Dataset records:
++++++++

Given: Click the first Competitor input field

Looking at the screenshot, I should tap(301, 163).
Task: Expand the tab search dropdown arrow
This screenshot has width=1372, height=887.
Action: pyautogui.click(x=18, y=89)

++++++++

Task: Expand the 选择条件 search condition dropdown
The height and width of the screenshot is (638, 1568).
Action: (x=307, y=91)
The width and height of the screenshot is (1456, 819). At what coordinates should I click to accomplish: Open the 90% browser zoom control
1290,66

++++++++

### TASK DESCRIPTION
Determine how many lines in the data include "dropdown", and let the answer be that number alone.

### RESULT
2